21st Century Challenges for Software Engineering

Lecturer (Coordinator):
Andrés Silva
Nelson Medinilla


First semester




The major technological innovations taking place in the 21st century will in one way or another be connected to software development and how software is permeating all walks of life. Many of these innovations are actually technical and/or sociotechnical challenges that will not go away. When software enters new fields, it can lead to changes in work methods, cultural clashes and open the door to risk situations that should be dealt with promptly.

This subject aims to acquaint students with some software engineering problem areas warranting research on the grounds of their importance and durability. Another goal is to equip students with the knowledge and basic skills to be able to understand these problems, their importance, the state of the art and ongoing research.
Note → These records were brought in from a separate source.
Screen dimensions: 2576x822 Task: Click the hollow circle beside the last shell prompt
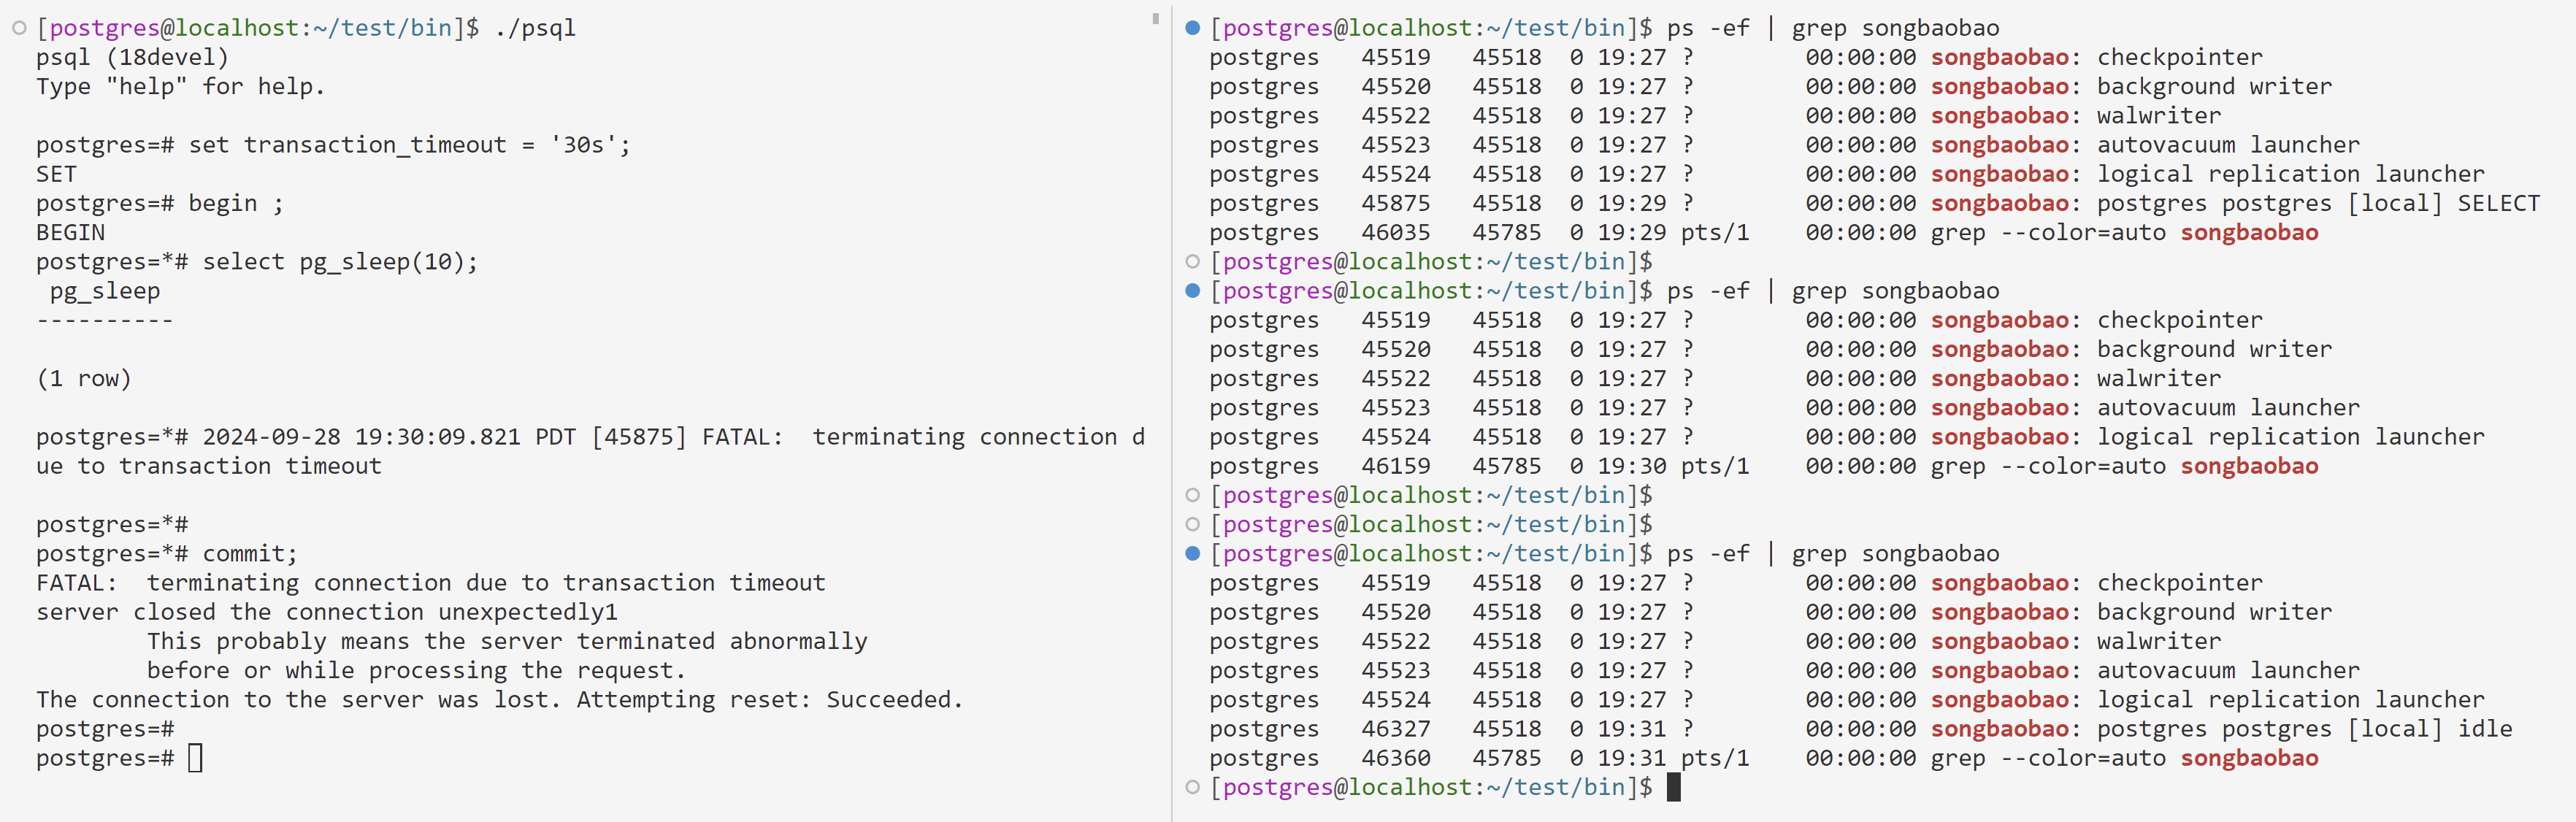tap(1192, 787)
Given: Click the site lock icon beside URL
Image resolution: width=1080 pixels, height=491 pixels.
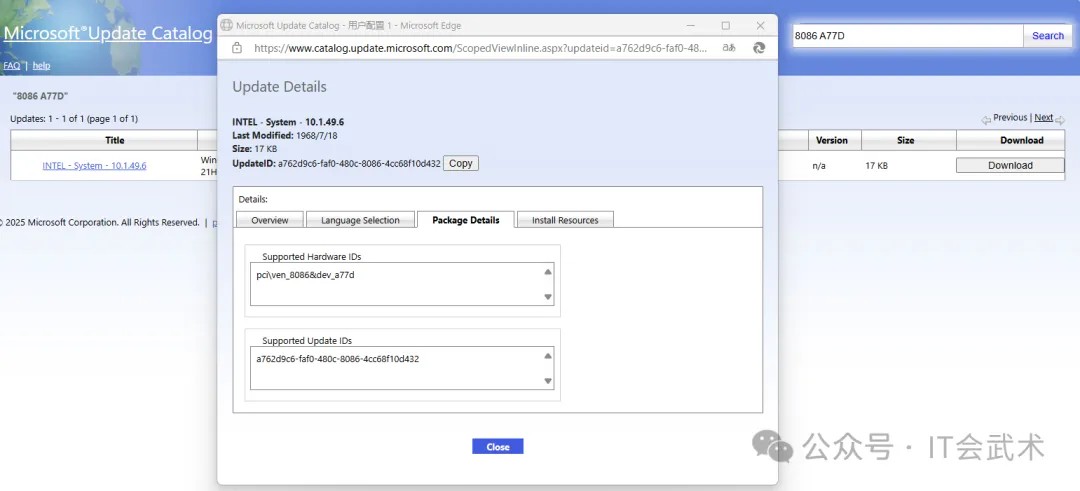Looking at the screenshot, I should click(237, 48).
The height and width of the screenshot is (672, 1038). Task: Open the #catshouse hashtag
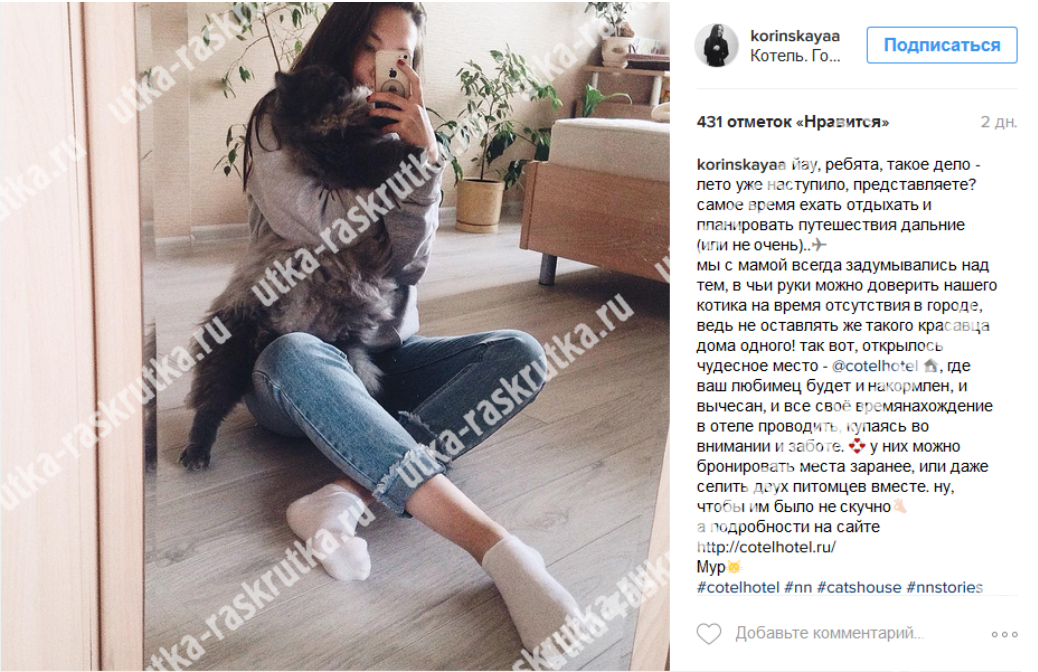click(859, 587)
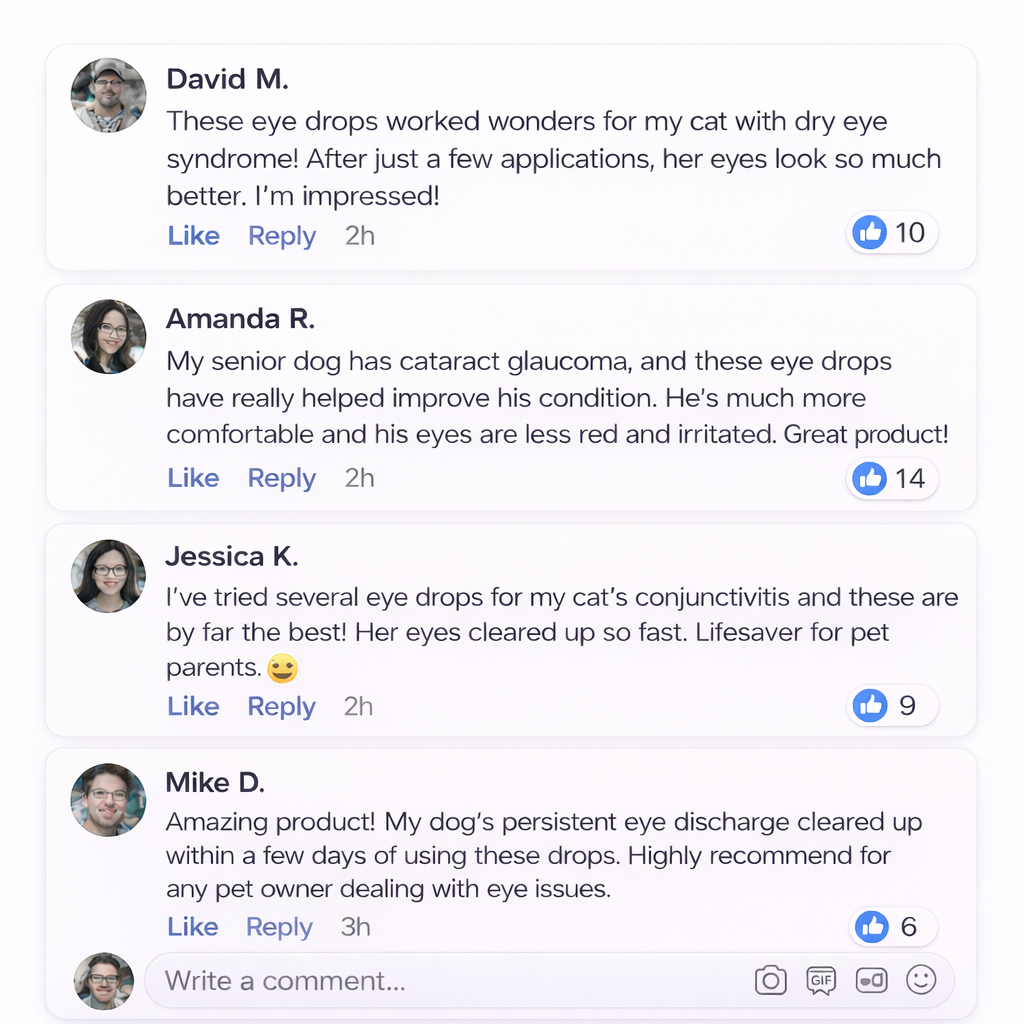Click thumbs-up reaction on David M.'s comment
Viewport: 1024px width, 1024px height.
coord(870,233)
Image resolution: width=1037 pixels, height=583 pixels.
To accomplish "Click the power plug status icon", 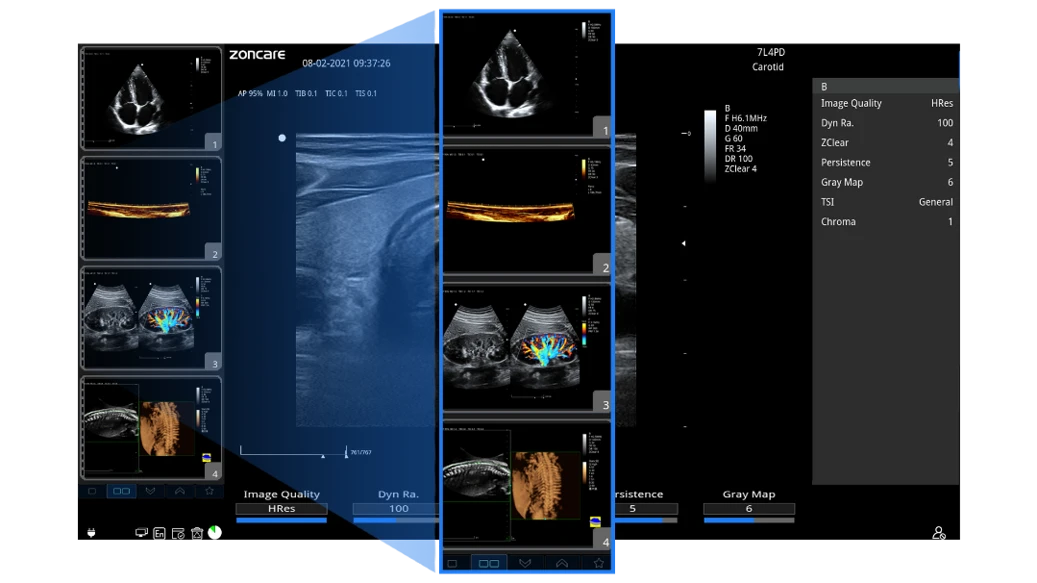I will (91, 533).
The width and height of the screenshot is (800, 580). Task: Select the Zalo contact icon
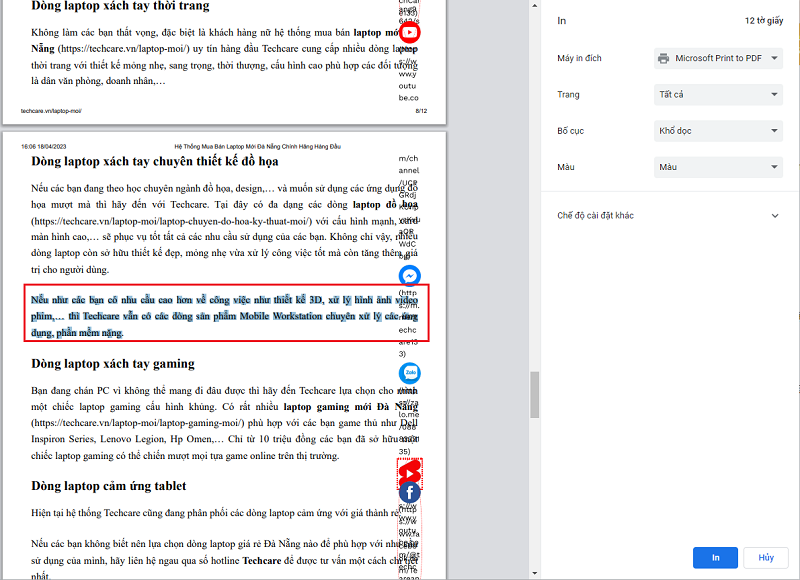pyautogui.click(x=410, y=373)
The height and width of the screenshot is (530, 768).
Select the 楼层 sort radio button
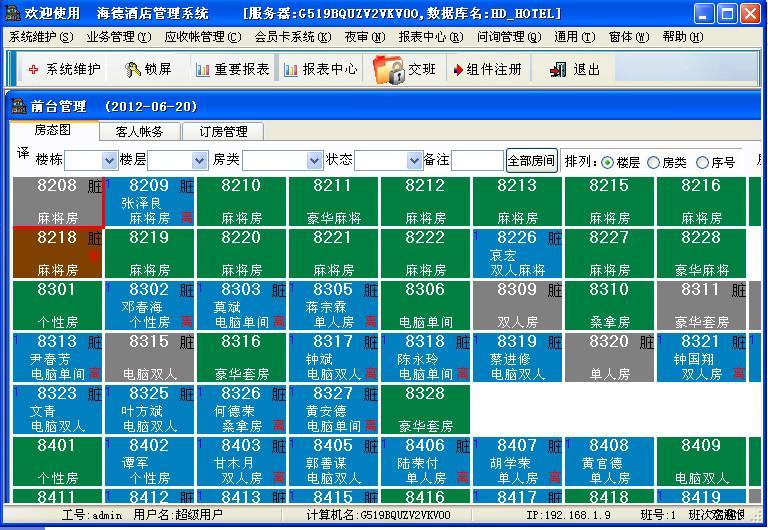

Dictated by the profile of the Master in Software and Systems, the content of the subject will be linked to the lecturer's research experience and professional career.

Learning Goals

Examination of the state of the art to identify research problems related to the design, construction, use and evaluation of complex software-intensive sociotechnical systems


  1. Introduction and foundations
    1. Theoretical foundations of software engineering (SE)
    2. Organizational foundations of SE
  2. Challenges related to the requirements stage
    1. Introduction to requirements engineering (RE) and related problems
      1. RE problems in commercial software
      2. RE problems in critical software
    2. Sociotechnical ecosystems and RE related problems
    3. The Sensemaking-Coevolution-Implementation paradigm
  3. Challenges related to safety and accidents
    1. Accidents and modelling. Use of advanced software safety concepts
    2. Solutions: lessons learned systems and interaction-based analysis model
  4. Challenges related to critical infrastructures and software
    1. The problem of critical infrastructures
    2. Problem modelling and analysis in critical infrastructures

Recommended Reading

  • Y. Wang: "Software Engineering Foundations: A Software Science Perspective", 1st ed. AUERBACH / CRC Press, July 2007
  • B. H. Cheng and J. M. Atlee: "Current and future research directions in requirements engineering", 2009, pp. 11-43
  • M. A. Jackson: "Problem Frames: Analysing & Structuring Software Development Problems". Addison-Wesley Professional, November 2000.
  • G. Matturro and A. Silva: "A model for capturing and managing software engineering knowledge and experience", vol. 16, no. 3, pp. 479-505, 2010.
  • J. G. Hall and A. Silva: "A conceptual model for the analysis of mishaps in human-operated safety-critical systems," Safety Science, vol. 46, no. 1, pp. 22-37, January 2008.
  • N. Juristo, A. M. Moreno, and A. Silva: "Is the European industry moving toward solving requirements engineering problems?" IEEE Software, vol. 19, no. 6, pp. 70-77, 2002.
  • J. Andrade et al.: "A methodological framework for generic conceptualisation: problem-sensitivity in software engineering", Information and Software Technology, vol. 46, no. 10, pp. 635-649, August 2004.
  • J. Andrade et al: "Computer-assisted discrepancy management: A case study in research transfer to industry," Journal of Research and Practice in Information Technology, vol. 36, no. 4, pp.pp. 295-315, November 2004
  • J. L. Mate and A. Silva: "Requirements Engineering for Sociotechnical Systems. Information Science Publishing", Feb. 2005.

Assessment Method

Students are required to submit four group papers related to several subject topics in order to pass the subject. For grading purposes, each paper shall be worth 1/4 of the final grade.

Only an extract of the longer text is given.